After the pilot's second request (at 1923:46) that he wanted to divert to JEF,
the controller responded, stating, "in that case turn right heading two seven
zero."
53 At 1924:00,
the pilot asked the controller to confirm the assigned altitude, and, the controller
responded, "climb and maintain seven thousand." Radar data indicate that the
airplane continued to climb after this transmission and started the turn that
the pilot had requested.
After this exchange, the controller directed his attention to another
airplane for about 1 minute. At 1925:12, the controller informed the pilot
of N8354N that "you're basically going in a good direction." ATC radar
indicate that for about 3 1/2 minutes after this transmission, the airplane
flew on a course and at an altitude consistent with the controller's instructions.
At 1928:36, the controller asked the pilot, "you have
any more attitude problems," and the pilot responded, "the attitude problems
are continuing." ATC radar show that the airplane entered a left turn to
the southeast as the pilot was making this statement. At 1929:31, the pilot
requested "vectors...[to] get down VFR." During postaccident interviews,
the controller stated that he became concerned when the pilot requested
vectors to VFR conditions and that, in his opinion, the pilot did not convey
a sense of urgency until he made this request.
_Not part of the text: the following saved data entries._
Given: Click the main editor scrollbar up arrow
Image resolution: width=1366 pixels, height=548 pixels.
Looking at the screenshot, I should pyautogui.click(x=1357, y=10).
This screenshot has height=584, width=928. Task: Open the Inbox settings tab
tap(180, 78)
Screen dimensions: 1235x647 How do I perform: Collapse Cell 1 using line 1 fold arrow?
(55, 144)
Further, the controller
stated that after the pilot made this request, he observed N8354N's target
on the radar turn left back into "weather," at which point, he became very
concerned.
At 1929:41, the controller instructed the pilot of
N8354N to "just go straight ahead...doesn't make any difference what direction
that is just go straight ahead." Although the controller did not advise
the pilot of the southeasterly turn or attempt to determine why the pilot
was deviating from his intended destination (JEF), he did start applying
no-gyro vector procedures, which was an appropriate and prudent response.
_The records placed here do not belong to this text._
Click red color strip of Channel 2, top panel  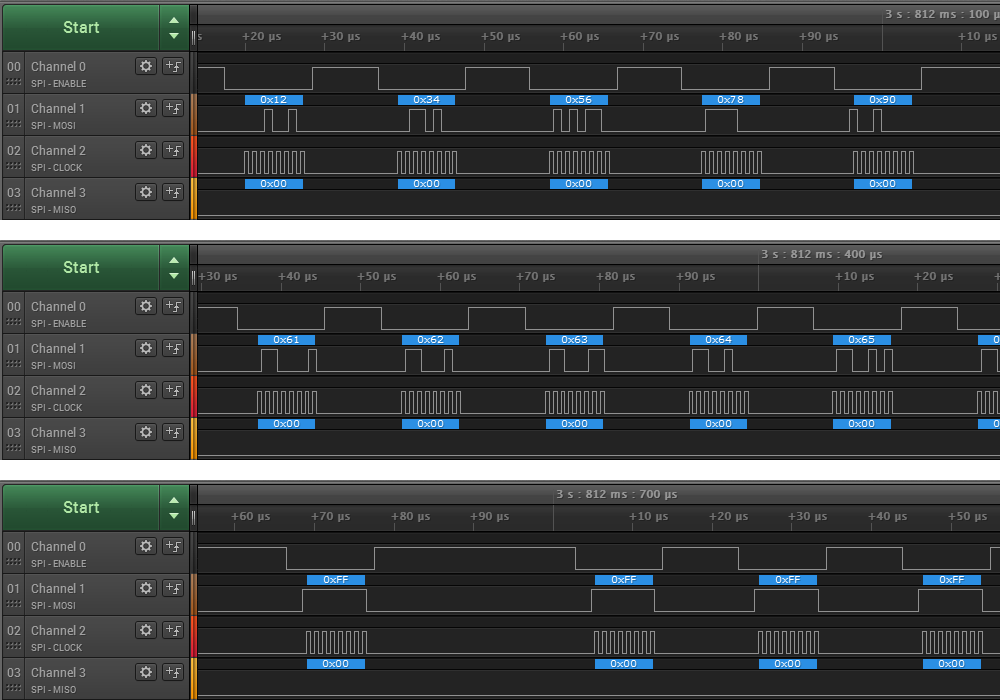(x=193, y=157)
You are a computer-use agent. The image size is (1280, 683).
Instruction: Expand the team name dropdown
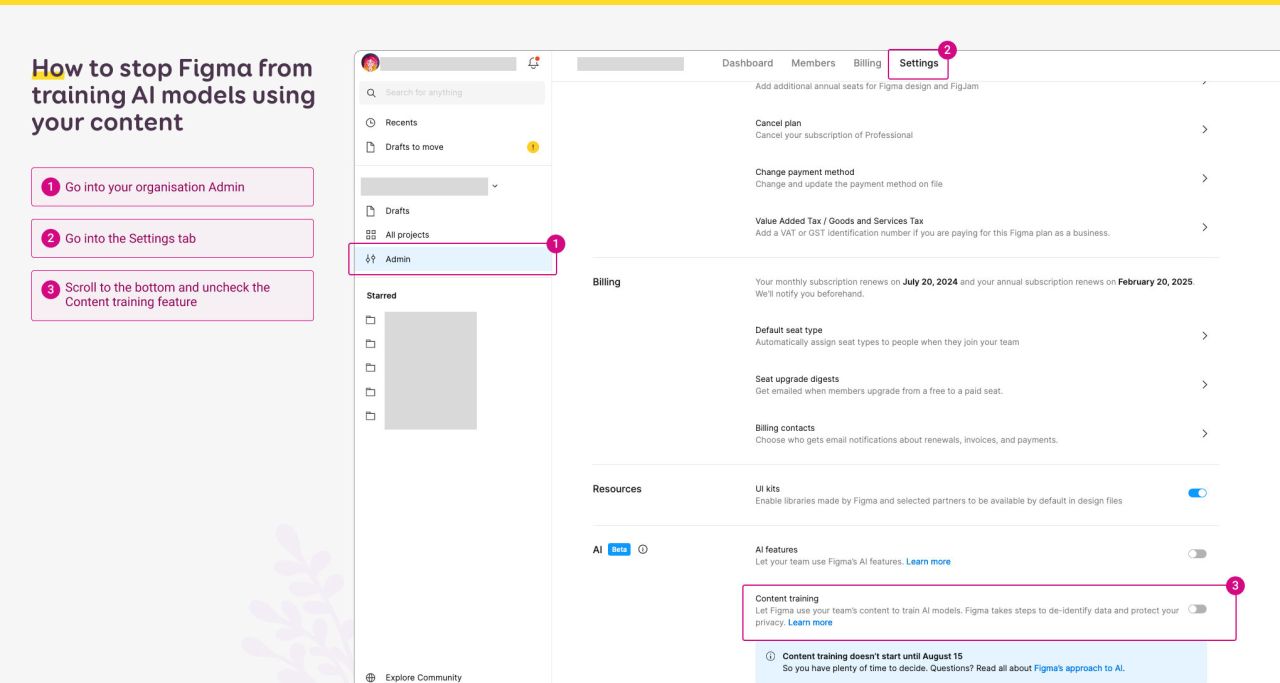pos(493,185)
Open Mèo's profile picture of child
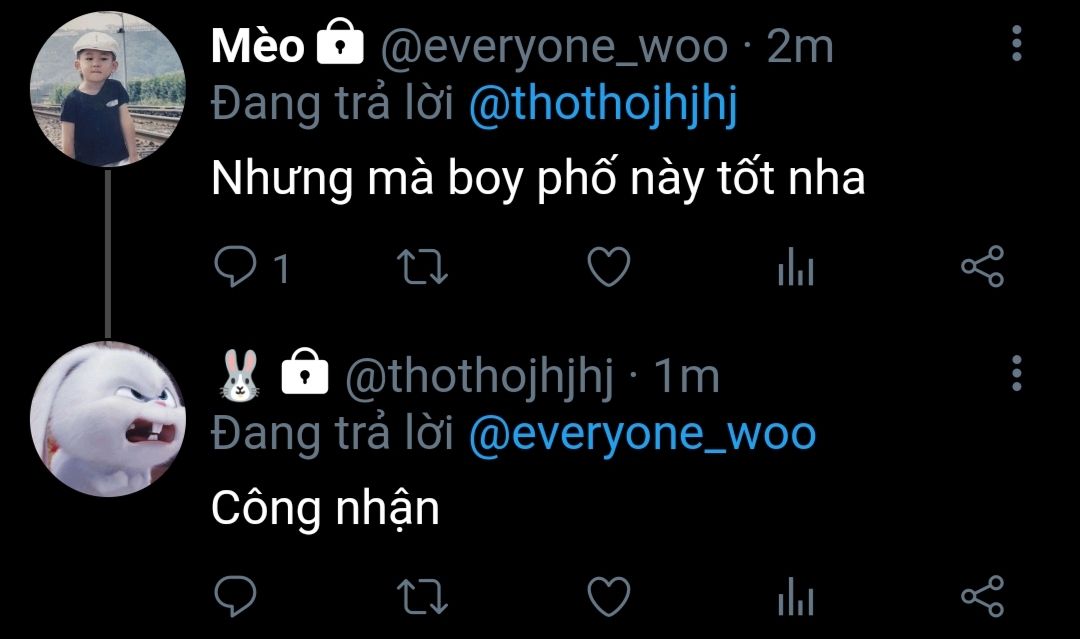The image size is (1080, 639). click(108, 90)
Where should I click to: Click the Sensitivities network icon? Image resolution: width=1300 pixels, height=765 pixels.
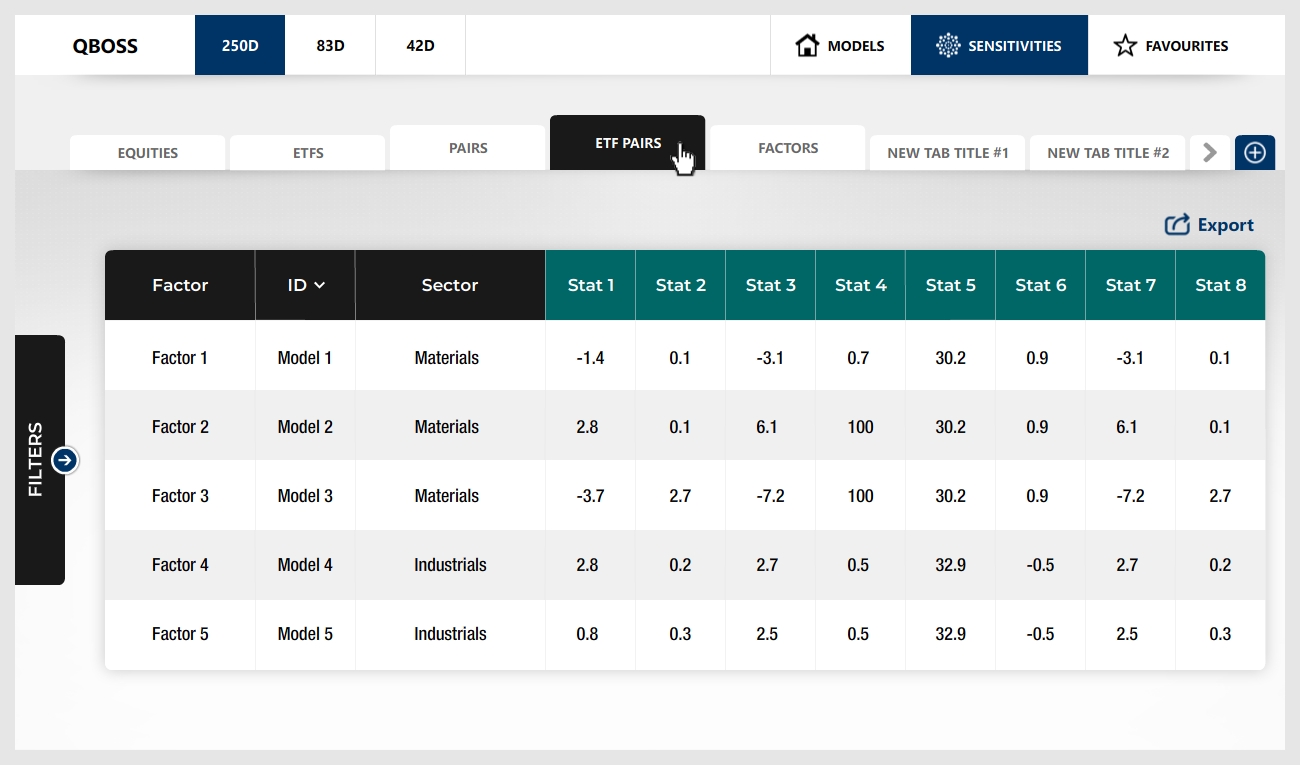point(947,45)
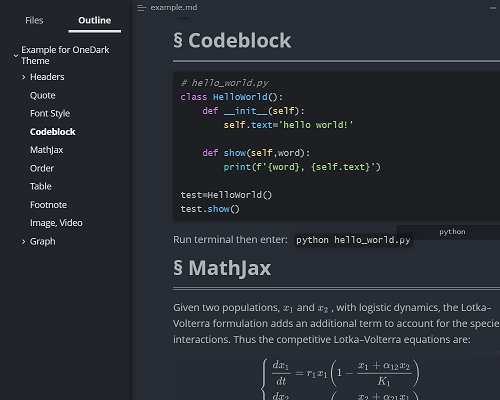Navigate to Order outline entry
This screenshot has height=400, width=500.
click(42, 168)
ATC radar show that after the controller made this instruction, the airplane
appeared to be stabilized on the southeasterly course at a level altitude
for about 1 minute. While on this course, the controller continued to issue
no-gyro vector instructions, stating, "make a slow right turn as as much
as you can the standard rate." ATC radar data indicate that the airplane
started to make a slow right turn after this instruction. At 1931:22, the
controller continued issuing no-gyro vector instructions, stating, "just
stop your turn and go straight ahead you're doing fine." ATC radar show
that, shortly thereafter, the airplane began its rapid descent.
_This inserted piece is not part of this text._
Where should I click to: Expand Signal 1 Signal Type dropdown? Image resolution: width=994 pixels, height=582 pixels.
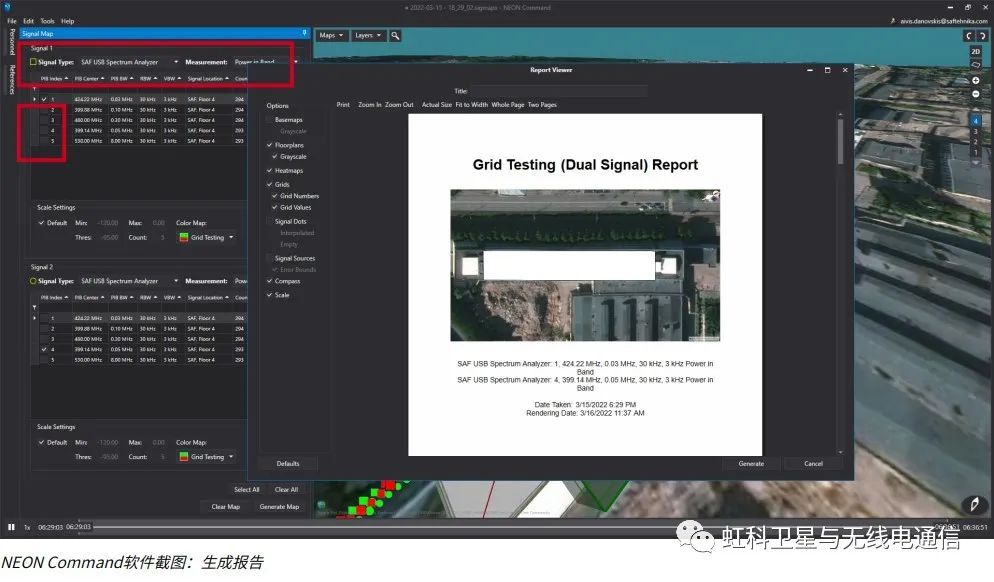pyautogui.click(x=176, y=62)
In summary, although the controller continued to issue
specific compass heading instructions to the pilot after he determined
that the airplane's primary attitude indicator was malfunctioning at 1920:11,
ATC radar data show that the pilot made the turns as instructed and flew
straight and level for several minutes after making the turns. Therefore,
the Safety Board determined that these turn instructions did not cause
or contribute to the pilot's spatial disorientation. Further, although
the controller did not give the pilot the information about his southeasterly
heading or try to determine why the pilot made the turn and given that
the pilot responded to the controller's instructions, the Board determined
that this omission did not cause or exacerbate the pilot's spatial disorientation.
Therefore, the controller's actions were not considered to be a contributing
factor.
Probable Cause
The National Transportation Safety Board determines
that the probable cause of this accident was the pilot's failure to control
the airplane while maneuvering because of spatial disorientation. Contributing
to the accident were the failure of the airplane's primary attitude indicator
and the adverse weather conditions, including turbulence.